Lloyd’s of London sets aside $1.3 billion for claims in Ukraine and records a loss in the first half.

Reserves for claims in Ukraine were net of reinsurance, Lloyd’s said in a statement. Insurers buy reinsurance to offload some of the risk of large losses.

“We have taken a very early view of what we believe to be the financial implications,” John Neal, Lloyd’s chief executive, said by phone Archyde.com, adding that losses were likely to be regarding the same size as “a natural disaster of small medium scale”.

About a quarter of Lloyd’s Ukraine’s losses might come from the aviation market, Neal said.

Aviation lessors and insurers are vying for planes scavenged in Russia due to the invasion of Ukraine – which Russia calls a “special military operation” – and subsequent Western sanctions.

Insurers around the world might face claims in the order of $10-15 billion as a result of the dispute, Neal added.

Around 100 syndicates operate at Lloyd’s, which focuses on specialist risks ranging from oil rigs to footballers’ legs.

Lloyd’s has asked its members to stop insuring new thermal coal mines as part of its efforts to meet net zero climate targets.

But Neal said the current energy crisis meant there might be some flexibility in how to achieve those goals.

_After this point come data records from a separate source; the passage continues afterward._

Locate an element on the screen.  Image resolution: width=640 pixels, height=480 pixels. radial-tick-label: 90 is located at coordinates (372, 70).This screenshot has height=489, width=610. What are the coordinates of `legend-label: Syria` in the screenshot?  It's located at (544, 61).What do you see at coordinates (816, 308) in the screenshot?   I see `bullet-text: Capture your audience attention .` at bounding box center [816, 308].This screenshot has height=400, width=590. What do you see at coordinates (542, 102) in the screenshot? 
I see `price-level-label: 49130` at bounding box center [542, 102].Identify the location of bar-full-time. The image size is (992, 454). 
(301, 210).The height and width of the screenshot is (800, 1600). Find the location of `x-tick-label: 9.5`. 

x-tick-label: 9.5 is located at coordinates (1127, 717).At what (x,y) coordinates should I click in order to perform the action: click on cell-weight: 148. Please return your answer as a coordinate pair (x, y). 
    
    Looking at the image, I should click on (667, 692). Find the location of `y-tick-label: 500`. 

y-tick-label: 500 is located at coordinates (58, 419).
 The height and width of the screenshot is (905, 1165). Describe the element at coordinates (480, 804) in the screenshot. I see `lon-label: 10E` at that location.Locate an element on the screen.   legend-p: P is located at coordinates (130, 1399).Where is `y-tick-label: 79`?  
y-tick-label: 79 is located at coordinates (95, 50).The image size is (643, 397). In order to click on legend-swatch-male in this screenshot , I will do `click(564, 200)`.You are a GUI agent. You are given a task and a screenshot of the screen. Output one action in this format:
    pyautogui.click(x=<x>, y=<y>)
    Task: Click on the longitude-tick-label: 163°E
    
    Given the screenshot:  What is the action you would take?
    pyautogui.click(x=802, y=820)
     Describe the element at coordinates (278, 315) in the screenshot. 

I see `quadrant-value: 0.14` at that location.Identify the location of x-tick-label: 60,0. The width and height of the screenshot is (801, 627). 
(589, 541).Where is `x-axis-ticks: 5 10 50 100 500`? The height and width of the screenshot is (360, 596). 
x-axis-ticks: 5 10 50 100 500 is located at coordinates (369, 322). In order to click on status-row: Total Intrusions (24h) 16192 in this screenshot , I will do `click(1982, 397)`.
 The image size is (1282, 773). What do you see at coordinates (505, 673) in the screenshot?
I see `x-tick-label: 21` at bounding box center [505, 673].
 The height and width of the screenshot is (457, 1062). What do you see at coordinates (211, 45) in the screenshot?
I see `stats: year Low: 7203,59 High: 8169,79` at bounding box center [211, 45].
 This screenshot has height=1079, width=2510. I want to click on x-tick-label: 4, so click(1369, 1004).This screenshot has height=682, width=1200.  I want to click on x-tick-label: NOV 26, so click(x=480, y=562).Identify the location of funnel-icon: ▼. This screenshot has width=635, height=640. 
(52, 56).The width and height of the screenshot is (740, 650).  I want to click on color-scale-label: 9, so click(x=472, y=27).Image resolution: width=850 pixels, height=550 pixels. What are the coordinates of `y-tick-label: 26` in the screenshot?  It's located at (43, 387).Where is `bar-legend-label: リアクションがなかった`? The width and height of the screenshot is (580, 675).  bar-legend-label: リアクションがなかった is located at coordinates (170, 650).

“Let’s say tough energy decisions are made next week – if they’re made in a broader net zero context… then I think we might be open-minded and ready to have a conversation that might include thermal coal.”

Lloyd’s this week announced its staff earning less than £75,000 a year would receive a one-off payment of £2,500 in September, Neal said, following other UK companies offering cost-of-living assistance their employees.

Lloyd’s said it suffered a trading loss as rising interest rates affected its investments, following a profit of 1.4 billion pounds the previous year.

However, its underwriting profit jumped 25% to £1.2bn. Rising premium rates have boosted underwriting profits for insurers in recent years.